** Work item **
What you write must be the lines from the one holding "Click The Prince and Princess of Wales name" through the final line of the records below, reproduced exactly, minus the pictures.

** Supplied records **

== Segment start ==

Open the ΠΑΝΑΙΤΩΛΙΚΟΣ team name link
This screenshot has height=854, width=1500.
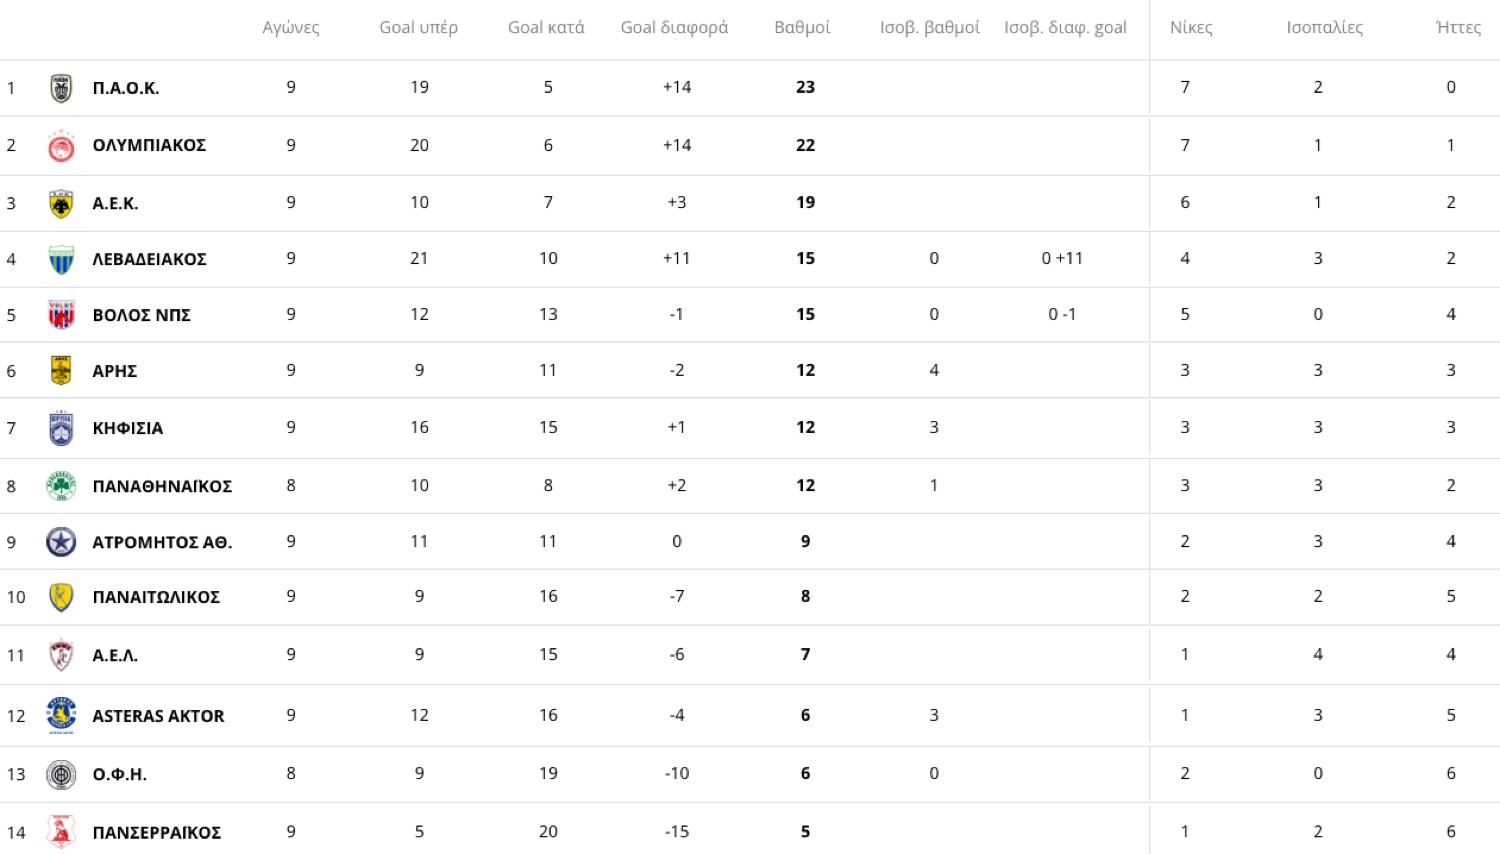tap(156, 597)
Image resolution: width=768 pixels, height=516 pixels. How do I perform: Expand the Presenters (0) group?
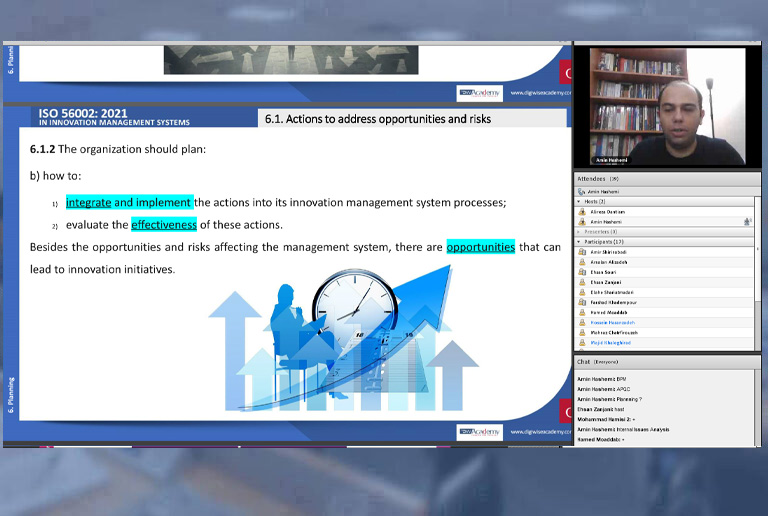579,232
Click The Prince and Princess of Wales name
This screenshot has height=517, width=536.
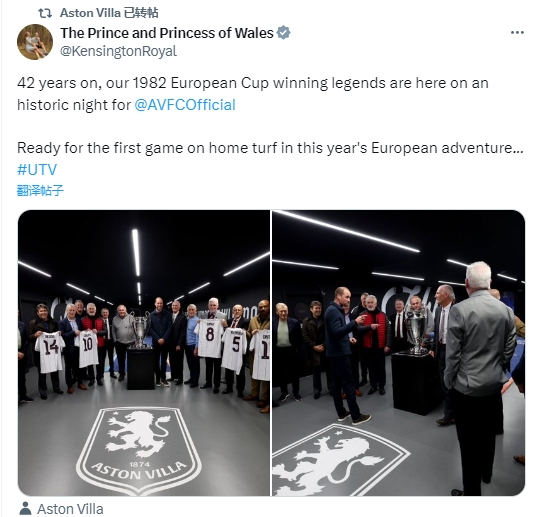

== Segment end ==

** Exercise result **
Click The Prince and Princess of Wales name
This screenshot has height=517, width=536.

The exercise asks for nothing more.